Description of the task.
For the word "using", give the number of lines in these entries that contain it, with nothing else.

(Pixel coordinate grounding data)
[Start of Attachment]
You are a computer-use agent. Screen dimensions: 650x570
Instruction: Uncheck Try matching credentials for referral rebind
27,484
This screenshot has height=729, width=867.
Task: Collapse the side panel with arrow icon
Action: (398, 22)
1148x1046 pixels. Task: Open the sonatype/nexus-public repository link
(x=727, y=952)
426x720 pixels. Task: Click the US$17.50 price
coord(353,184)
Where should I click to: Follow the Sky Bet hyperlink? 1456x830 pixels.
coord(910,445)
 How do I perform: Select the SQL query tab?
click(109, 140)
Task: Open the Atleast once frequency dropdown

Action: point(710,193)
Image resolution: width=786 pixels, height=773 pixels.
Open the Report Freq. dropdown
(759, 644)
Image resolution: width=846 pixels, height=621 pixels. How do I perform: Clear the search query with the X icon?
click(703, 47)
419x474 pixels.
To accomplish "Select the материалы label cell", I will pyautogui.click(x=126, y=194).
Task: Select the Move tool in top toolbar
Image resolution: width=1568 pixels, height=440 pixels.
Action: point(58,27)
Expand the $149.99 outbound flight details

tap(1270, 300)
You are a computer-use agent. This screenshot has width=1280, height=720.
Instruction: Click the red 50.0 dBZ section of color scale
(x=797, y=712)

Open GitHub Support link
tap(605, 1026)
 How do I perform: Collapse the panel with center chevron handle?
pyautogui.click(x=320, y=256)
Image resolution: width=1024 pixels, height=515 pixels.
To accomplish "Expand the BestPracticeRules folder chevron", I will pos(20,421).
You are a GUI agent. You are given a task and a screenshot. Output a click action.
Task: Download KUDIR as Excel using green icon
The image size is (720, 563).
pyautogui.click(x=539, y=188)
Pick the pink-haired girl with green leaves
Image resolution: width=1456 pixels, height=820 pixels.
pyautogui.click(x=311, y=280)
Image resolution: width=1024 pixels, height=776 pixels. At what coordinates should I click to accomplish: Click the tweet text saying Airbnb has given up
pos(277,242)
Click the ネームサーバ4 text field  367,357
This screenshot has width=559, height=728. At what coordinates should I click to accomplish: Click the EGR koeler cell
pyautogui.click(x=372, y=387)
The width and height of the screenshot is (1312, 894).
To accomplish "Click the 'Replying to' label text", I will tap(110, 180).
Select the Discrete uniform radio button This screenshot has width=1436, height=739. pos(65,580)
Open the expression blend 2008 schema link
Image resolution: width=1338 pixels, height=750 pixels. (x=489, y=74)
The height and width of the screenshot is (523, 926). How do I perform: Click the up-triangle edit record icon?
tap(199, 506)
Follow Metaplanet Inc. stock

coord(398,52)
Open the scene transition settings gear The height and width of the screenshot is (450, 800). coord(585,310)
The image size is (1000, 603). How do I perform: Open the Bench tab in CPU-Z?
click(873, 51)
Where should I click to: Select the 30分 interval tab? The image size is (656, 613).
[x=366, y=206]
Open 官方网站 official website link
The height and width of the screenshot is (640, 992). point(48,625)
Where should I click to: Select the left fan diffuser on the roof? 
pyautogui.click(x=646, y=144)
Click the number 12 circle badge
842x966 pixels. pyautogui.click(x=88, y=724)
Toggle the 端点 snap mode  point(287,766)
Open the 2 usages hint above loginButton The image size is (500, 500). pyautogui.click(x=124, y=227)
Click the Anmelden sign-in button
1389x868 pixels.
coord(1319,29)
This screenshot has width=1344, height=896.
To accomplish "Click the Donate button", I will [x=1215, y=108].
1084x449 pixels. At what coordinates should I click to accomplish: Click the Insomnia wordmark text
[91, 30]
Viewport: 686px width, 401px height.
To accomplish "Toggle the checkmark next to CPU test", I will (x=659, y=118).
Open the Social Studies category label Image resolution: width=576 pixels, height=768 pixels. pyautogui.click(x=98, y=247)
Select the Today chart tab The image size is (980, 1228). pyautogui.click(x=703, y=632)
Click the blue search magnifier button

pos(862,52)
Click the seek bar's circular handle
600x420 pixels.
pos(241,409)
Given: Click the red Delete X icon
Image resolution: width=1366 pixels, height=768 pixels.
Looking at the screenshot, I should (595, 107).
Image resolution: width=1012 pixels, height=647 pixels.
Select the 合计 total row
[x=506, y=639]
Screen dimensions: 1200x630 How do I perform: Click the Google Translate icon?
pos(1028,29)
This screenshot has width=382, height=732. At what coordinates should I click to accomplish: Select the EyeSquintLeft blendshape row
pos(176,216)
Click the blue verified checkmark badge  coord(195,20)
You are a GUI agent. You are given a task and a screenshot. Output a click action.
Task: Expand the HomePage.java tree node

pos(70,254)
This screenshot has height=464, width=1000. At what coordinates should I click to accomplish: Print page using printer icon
[End of Attachment]
Task answer.
2